**The data:**
--------------------

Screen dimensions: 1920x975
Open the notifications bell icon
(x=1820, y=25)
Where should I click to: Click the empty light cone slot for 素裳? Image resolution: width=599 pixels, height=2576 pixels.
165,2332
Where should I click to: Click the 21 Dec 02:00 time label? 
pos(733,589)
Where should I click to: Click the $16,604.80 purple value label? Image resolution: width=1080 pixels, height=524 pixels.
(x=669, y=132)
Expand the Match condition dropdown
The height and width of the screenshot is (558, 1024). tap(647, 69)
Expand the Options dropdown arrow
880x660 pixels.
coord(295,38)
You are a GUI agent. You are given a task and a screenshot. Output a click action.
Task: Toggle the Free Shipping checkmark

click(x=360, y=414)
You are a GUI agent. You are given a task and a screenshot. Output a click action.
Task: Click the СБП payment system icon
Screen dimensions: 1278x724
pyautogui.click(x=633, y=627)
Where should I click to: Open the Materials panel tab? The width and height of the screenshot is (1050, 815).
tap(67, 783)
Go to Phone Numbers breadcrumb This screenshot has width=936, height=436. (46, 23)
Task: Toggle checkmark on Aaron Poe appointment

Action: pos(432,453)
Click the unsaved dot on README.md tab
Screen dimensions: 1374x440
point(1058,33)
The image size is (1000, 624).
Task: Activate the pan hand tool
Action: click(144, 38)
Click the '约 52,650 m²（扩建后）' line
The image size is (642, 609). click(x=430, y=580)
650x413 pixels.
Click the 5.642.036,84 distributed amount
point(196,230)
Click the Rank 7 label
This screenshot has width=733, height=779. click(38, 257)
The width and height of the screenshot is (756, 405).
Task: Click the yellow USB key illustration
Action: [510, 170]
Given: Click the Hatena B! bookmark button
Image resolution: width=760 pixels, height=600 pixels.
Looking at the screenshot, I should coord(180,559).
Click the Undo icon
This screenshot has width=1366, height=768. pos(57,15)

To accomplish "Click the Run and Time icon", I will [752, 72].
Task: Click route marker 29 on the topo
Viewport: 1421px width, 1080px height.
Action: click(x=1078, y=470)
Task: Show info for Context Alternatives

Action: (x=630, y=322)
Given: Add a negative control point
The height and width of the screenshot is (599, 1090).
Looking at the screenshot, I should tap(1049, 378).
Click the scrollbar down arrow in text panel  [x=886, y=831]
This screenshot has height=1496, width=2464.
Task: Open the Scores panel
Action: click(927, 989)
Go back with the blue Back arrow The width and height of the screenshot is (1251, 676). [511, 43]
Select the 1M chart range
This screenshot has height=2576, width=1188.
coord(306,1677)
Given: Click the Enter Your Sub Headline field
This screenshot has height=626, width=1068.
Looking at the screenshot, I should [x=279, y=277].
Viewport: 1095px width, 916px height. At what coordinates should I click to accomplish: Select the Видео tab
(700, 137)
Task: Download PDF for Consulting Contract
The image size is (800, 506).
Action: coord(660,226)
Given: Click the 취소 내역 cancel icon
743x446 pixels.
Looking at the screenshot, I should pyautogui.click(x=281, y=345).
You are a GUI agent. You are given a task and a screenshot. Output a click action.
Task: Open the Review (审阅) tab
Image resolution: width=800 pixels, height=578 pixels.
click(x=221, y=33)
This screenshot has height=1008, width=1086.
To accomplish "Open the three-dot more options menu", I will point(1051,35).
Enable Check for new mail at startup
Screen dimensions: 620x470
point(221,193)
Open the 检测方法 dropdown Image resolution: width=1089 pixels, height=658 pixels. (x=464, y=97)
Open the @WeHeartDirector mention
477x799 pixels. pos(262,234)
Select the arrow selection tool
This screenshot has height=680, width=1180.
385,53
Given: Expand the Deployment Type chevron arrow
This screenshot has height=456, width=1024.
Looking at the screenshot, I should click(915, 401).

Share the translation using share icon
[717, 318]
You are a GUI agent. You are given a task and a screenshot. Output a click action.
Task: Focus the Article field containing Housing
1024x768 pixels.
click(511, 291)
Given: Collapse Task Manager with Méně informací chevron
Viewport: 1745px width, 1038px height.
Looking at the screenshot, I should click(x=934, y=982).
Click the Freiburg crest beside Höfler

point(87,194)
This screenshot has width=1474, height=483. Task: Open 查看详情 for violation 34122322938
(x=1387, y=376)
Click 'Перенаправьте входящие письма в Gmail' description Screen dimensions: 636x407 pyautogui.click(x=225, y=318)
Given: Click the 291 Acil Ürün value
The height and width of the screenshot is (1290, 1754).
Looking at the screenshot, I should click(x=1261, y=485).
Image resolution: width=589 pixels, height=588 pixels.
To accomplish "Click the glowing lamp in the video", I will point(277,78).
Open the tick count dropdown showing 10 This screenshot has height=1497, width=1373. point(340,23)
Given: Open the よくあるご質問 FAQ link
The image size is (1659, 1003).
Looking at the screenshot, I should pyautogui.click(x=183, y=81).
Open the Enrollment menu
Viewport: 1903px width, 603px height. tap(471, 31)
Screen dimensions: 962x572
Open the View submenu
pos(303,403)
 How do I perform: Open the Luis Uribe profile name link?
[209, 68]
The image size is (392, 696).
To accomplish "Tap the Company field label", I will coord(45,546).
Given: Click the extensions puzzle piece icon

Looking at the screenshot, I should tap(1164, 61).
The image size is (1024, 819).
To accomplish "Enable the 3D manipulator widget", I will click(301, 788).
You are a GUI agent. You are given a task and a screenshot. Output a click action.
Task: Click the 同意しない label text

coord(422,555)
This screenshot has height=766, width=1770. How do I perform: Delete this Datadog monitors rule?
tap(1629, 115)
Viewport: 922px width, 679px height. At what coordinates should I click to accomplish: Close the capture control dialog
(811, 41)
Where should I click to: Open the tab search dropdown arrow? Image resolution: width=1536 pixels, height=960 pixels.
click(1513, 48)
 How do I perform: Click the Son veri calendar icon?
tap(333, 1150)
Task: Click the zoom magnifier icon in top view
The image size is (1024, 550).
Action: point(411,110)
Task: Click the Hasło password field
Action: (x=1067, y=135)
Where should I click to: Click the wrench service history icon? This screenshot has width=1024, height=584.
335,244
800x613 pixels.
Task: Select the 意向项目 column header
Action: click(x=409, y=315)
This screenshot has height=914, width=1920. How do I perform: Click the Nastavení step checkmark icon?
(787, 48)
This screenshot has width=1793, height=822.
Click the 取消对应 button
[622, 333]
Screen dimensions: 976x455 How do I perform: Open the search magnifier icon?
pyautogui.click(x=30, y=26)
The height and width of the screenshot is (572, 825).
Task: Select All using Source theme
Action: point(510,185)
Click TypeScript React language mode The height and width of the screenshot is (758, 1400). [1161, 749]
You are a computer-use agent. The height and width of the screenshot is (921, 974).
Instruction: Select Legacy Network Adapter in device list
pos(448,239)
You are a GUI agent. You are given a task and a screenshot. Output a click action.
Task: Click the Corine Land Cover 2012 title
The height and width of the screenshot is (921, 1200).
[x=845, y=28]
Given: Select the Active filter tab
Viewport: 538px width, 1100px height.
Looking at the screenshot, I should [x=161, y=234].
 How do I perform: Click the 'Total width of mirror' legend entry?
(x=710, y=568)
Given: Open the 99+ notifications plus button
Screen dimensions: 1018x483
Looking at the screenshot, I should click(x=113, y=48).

--------------------

**Required work:** Transcribe the full listing exactly, leaving out no line.

**Solution to the exercise:**
Screen dimensions: 1920x975
Open the notifications bell icon
(x=1820, y=25)
Where should I click to: Click the empty light cone slot for 素裳? Image resolution: width=599 pixels, height=2576 pixels.
165,2332
Where should I click to: Click the 21 Dec 02:00 time label? 
pos(733,589)
Where should I click to: Click the $16,604.80 purple value label? Image resolution: width=1080 pixels, height=524 pixels.
(x=669, y=132)
Expand the Match condition dropdown
The height and width of the screenshot is (558, 1024). tap(647, 69)
Expand the Options dropdown arrow
880x660 pixels.
coord(295,38)
You are a GUI agent. You are given a task and a screenshot. Output a click action.
Task: Toggle the Free Shipping checkmark

click(x=360, y=414)
You are a GUI agent. You are given a task and a screenshot. Output a click action.
Task: Click the СБП payment system icon
Screen dimensions: 1278x724
pyautogui.click(x=633, y=627)
Where should I click to: Open the Materials panel tab? The width and height of the screenshot is (1050, 815).
tap(67, 783)
Go to Phone Numbers breadcrumb This screenshot has width=936, height=436. (46, 23)
Task: Toggle checkmark on Aaron Poe appointment

Action: pos(432,453)
Click the unsaved dot on README.md tab
Screen dimensions: 1374x440
point(1058,33)
The image size is (1000, 624).
Task: Activate the pan hand tool
Action: click(144, 38)
Click the '约 52,650 m²（扩建后）' line
The image size is (642, 609). click(x=430, y=580)
650x413 pixels.
Click the 5.642.036,84 distributed amount
point(196,230)
Click the Rank 7 label
This screenshot has width=733, height=779. click(38, 257)
The width and height of the screenshot is (756, 405).
Task: Click the yellow USB key illustration
Action: [510, 170]
Given: Click the Hatena B! bookmark button
Image resolution: width=760 pixels, height=600 pixels.
Looking at the screenshot, I should coord(180,559).
Click the Undo icon
This screenshot has width=1366, height=768. pos(57,15)

To accomplish "Click the Run and Time icon", I will [752, 72].
Task: Click route marker 29 on the topo
Viewport: 1421px width, 1080px height.
Action: click(x=1078, y=470)
Task: Show info for Context Alternatives

Action: (x=630, y=322)
Given: Add a negative control point
The height and width of the screenshot is (599, 1090).
Looking at the screenshot, I should tap(1049, 378).
Click the scrollbar down arrow in text panel  [x=886, y=831]
This screenshot has height=1496, width=2464.
Task: Open the Scores panel
Action: click(927, 989)
Go back with the blue Back arrow The width and height of the screenshot is (1251, 676). [511, 43]
Select the 1M chart range
This screenshot has height=2576, width=1188.
coord(306,1677)
Given: Click the Enter Your Sub Headline field
This screenshot has height=626, width=1068.
Looking at the screenshot, I should [x=279, y=277].
Viewport: 1095px width, 916px height. At what coordinates should I click to accomplish: Select the Видео tab
(700, 137)
Task: Download PDF for Consulting Contract
The image size is (800, 506).
Action: coord(660,226)
Given: Click the 취소 내역 cancel icon
743x446 pixels.
Looking at the screenshot, I should pyautogui.click(x=281, y=345).
You are a GUI agent. You are given a task and a screenshot. Output a click action.
Task: Open the Review (审阅) tab
Image resolution: width=800 pixels, height=578 pixels.
click(x=221, y=33)
This screenshot has height=1008, width=1086.
To accomplish "Open the three-dot more options menu", I will point(1051,35).
Enable Check for new mail at startup
Screen dimensions: 620x470
point(221,193)
Open the 检测方法 dropdown Image resolution: width=1089 pixels, height=658 pixels. (x=464, y=97)
Open the @WeHeartDirector mention
477x799 pixels. pos(262,234)
Select the arrow selection tool
This screenshot has height=680, width=1180.
385,53
Given: Expand the Deployment Type chevron arrow
This screenshot has height=456, width=1024.
Looking at the screenshot, I should click(915, 401).

Share the translation using share icon
[717, 318]
You are a GUI agent. You are given a task and a screenshot. Output a click action.
Task: Focus the Article field containing Housing
1024x768 pixels.
click(511, 291)
Given: Collapse Task Manager with Méně informací chevron
Viewport: 1745px width, 1038px height.
Looking at the screenshot, I should click(x=934, y=982).
Click the Freiburg crest beside Höfler

point(87,194)
This screenshot has width=1474, height=483. Task: Open 查看详情 for violation 34122322938
(x=1387, y=376)
Click 'Перенаправьте входящие письма в Gmail' description Screen dimensions: 636x407 pyautogui.click(x=225, y=318)
Given: Click the 291 Acil Ürün value
The height and width of the screenshot is (1290, 1754).
Looking at the screenshot, I should click(x=1261, y=485).
Image resolution: width=589 pixels, height=588 pixels.
To accomplish "Click the glowing lamp in the video", I will point(277,78).
Open the tick count dropdown showing 10 This screenshot has height=1497, width=1373. point(340,23)
Given: Open the よくあるご質問 FAQ link
The image size is (1659, 1003).
Looking at the screenshot, I should pyautogui.click(x=183, y=81).
Open the Enrollment menu
Viewport: 1903px width, 603px height. tap(471, 31)
Screen dimensions: 962x572
Open the View submenu
pos(303,403)
 How do I perform: Open the Luis Uribe profile name link?
[209, 68]
The image size is (392, 696).
To accomplish "Tap the Company field label", I will coord(45,546).
Given: Click the extensions puzzle piece icon

Looking at the screenshot, I should tap(1164, 61).
The image size is (1024, 819).
To accomplish "Enable the 3D manipulator widget", I will click(301, 788).
You are a GUI agent. You are given a task and a screenshot. Output a click action.
Task: Click the 同意しない label text

coord(422,555)
This screenshot has height=766, width=1770. How do I perform: Delete this Datadog monitors rule?
tap(1629, 115)
Viewport: 922px width, 679px height. At what coordinates should I click to accomplish: Close the capture control dialog
(811, 41)
Where should I click to: Open the tab search dropdown arrow? Image resolution: width=1536 pixels, height=960 pixels.
click(1513, 48)
 How do I perform: Click the Son veri calendar icon?
tap(333, 1150)
Task: Click the zoom magnifier icon in top view
The image size is (1024, 550).
Action: point(411,110)
Task: Click the Hasło password field
Action: (x=1067, y=135)
Where should I click to: Click the wrench service history icon? This screenshot has width=1024, height=584.
335,244
800x613 pixels.
Task: Select the 意向项目 column header
Action: click(x=409, y=315)
This screenshot has height=914, width=1920. How do I perform: Click the Nastavení step checkmark icon?
(787, 48)
This screenshot has width=1793, height=822.
Click the 取消对应 button
[622, 333]
Screen dimensions: 976x455 How do I perform: Open the search magnifier icon?
pyautogui.click(x=30, y=26)
The height and width of the screenshot is (572, 825).
Task: Select All using Source theme
Action: point(510,185)
Click TypeScript React language mode The height and width of the screenshot is (758, 1400). [1161, 749]
You are a computer-use agent. The height and width of the screenshot is (921, 974).
Instruction: Select Legacy Network Adapter in device list
pos(448,239)
You are a GUI agent. You are given a task and a screenshot. Output a click action.
Task: Click the Corine Land Cover 2012 title
The height and width of the screenshot is (921, 1200).
[x=845, y=28]
Given: Select the Active filter tab
Viewport: 538px width, 1100px height.
Looking at the screenshot, I should [x=161, y=234].
 How do I perform: Click the 'Total width of mirror' legend entry?
(x=710, y=568)
Given: Open the 99+ notifications plus button
Screen dimensions: 1018x483
Looking at the screenshot, I should click(x=113, y=48).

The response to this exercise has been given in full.